À Samaritana que Lhe perguntava qual fosse o culto certo, Jesus respondeu mudando completamente de plano: «vai chamar teu marido». Invés que um culto, Jesus fala de uma relação, tendo como imagem o profeta Oséias que compara a verdadeira relação entre Deus e o homem ao seu matrimônio, onde o amor e a fidelidade foram capazes de superar também a prostituição de Gomer (esposa de Oséias). O Verdadeiro culto não se dá num monte ou num Templo, não é ligado a este o àquele ponto de vista, nem à presunção de estar acima da história e da tradição. A Samaritana «não tem marido» porque não possui uma relação estável; os «cinco» não são maridos dela porque ela escolhe o que quer. Os «cinco» -simbolicamente falando com João- são somente fruto de um capricho particular, não são o que Deus propôs ao inteiro povo de Israel. Para reforçar esta sua posição, Jesus categoricamente afirma à mulher que «a salvação vem dos judeus», mesmo que estes tenham interpretado erroneamente e manuseado a seu interesse esta verdade.

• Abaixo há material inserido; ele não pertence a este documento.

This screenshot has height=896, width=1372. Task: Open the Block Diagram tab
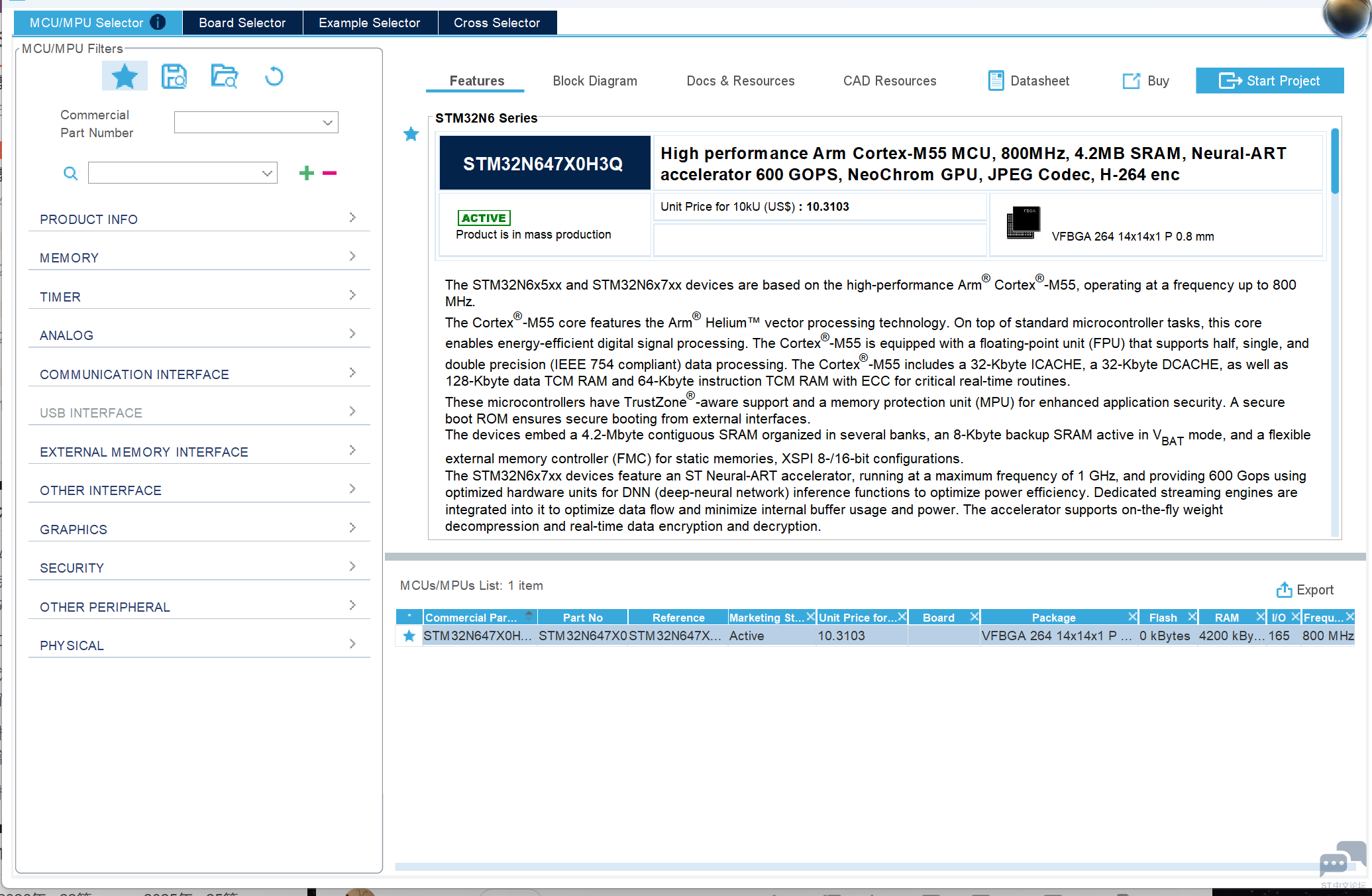tap(594, 81)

Se desligar daquilo que Deus estabeleceu, do seu projeto, mesmo com a convicção de estar no “certo”, não combina com a salvação.
Por último, Jesus propõe o culto autêntico com estas palavras: «os verdadeiros adoradores adorarão o Pai em espírito e verdade », que na linguagem bíblica significa: respirar a presença (Espírito) e ser confiável, fiel (a palavra “verdade” tem a mesma origem de “fidelidade”, “ser digno de credibilidade”).
Superados os preconceitos peçamos a Deus que nos ensine a beber da fonte que nos mantêm vivos, autênticos, capazes de transluzir a presença de Deus.